A simple, two player multiplayer game built to show how you can host dedicated game servers on Kubernetes.
It has been implemented using Unity for the game client and dedicated game server, and Go for the backend service components that sit on top of Kubernetes.
Game servers are started up as a Pod on request through the Kubernetes API, and configured to use Host Networking, to avoid any network latency issues through a Load Balancer. The Game Servers start on a random port between a given range (defaults to 2000-3000), and then register themselves against a custom API with their Pod name for later lookup.
Once the game server has started, we use the combination of the Kubernetes API and the aforementioned custom port registry to determine which node in the Kubernetes cluster the Pod has been scheduled on, that node's external IP and what port the game server is open on. This is then pass that back to the game client, through a match maker or otherwise, so that they can connect to it directly.
- Scaling Dedicated Game Servers with Kubernetes: Part 1 - Containerising and Deploying
- Scaling Dedicated Game Servers with Kubernetes: Part 2 – Managing CPU and Memory
- Scaling Dedicated Game Servers with Kubernetes: Part 3 – Scaling Up Nodes
The unity source code can be found in the unity
folder.
It was built with Unity 5.6.0. It was built on Linux, but the client should run on any OS.
To quickly make the Client and Server builds (for Linux), you can run the Build Pipeline under the Build > Build Game and Server
menu
Once the server infrastructure has been configured, you can start the game with a -match
command line argument, to tell it where the matchmaker is. For example:
./Game.x86_64 -match "http://10.32.14.10" -logFile /dev/stdout
All the non-Unity server side code is found in the server
folder.
This project works on Kubernetes 1.6.0 or higher, as it uses Kubernetes Node Affinity.

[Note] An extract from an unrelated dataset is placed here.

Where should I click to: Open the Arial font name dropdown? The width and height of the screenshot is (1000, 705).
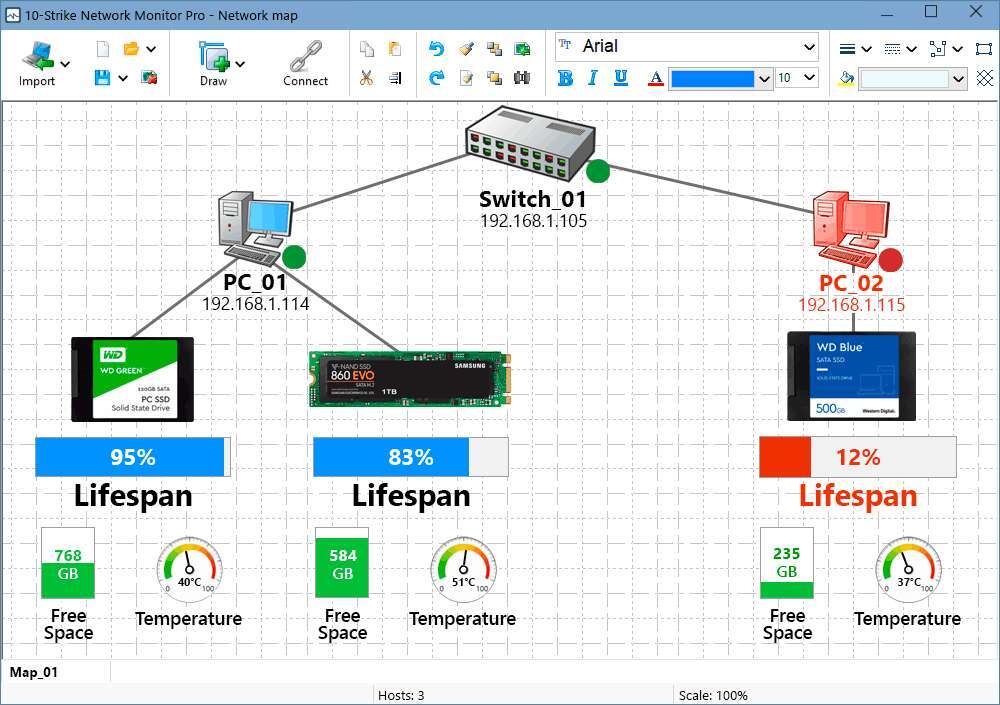[808, 47]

If you have a Google Cloud Platform Project configured and the Google Cloud SDK installed, you can cd into the infrastructure
folder, and run make deploy
to deploy a 4 node cluster over 2 nodepools, as well as the accompanying firewall rules. make auth
will authenticate your local kubectl
tooling with this cluster.
- There are two Node Pools withing this cluster.
- "apps" (Node Selector
role=apps
) - which is the area in which Sessons, Matchmaker and Nodescaler all run, so as to keep application separate from the game servers, and not have them impact CPU performance. - "game-servers" (Node Selector
role=game-servers
) - for which game servers will be exclusively run on, and for ease of autoscaling.
- "apps" (Node Selector
The game-server
folder contains Dockerfile for the Unity dedicated server. To build the server, and the image (on Linux) run make build
and then make push
to push the image up to Container Registry for use.
The sessions
folder contains the Go application manages the HTTP API that creates new instances of the Unity Game Server within a Pod. It also hosts the HTTP API the that Game Server connects to to register the port that it currently runs on, with the podname is it provided through an Environment variable.
To build the code for the Docker image and push the image up to the Container Registry, run make build push
.
To deploy, run make deploy-all
and it will deploy the Redis Stateful Set, and the
Kubernetes Deployment and accompanying Service.
The matchmaker
folder contains a Go application that is a very simple HTTP based matchmaker that pairs the first two players that request a game in FIFO order. It coordinated with the session manager to start game servers, and inspect what IP and port they are running on, so it can be passed back to the client.
To build the code for the Docker image and push the image up to the Container Registry, run make build push
.
To deploy, run make deploy-all
and it will deploy the Redis Stateful Set, and the Kubernetes Deployment and accompanying Service.
The nodescaler
folder contains a Go application that tracks resource usage within the game-server
node pool and
increases the number of nodes if the amount of CPU space available falls below a certain buffer value. Once the buffer is exceeded, the node scaler will first cordon nodes that have game servers
still running on them, and then eventually delete them once they are empty of running dedicated game servers.
Currently only implemented to work on Google Cloud Platform, through its Container Engine API and Compute Engine Instance Group Manager API, but has been written for extension if required.
To build the code for the Docker image and push the image up to the Container Registry, run make build push
.
To deploy, run make deploy-all
and it will deploy the Kubernetes Deployment for this.
Apache 2.0
This is not an official Google product.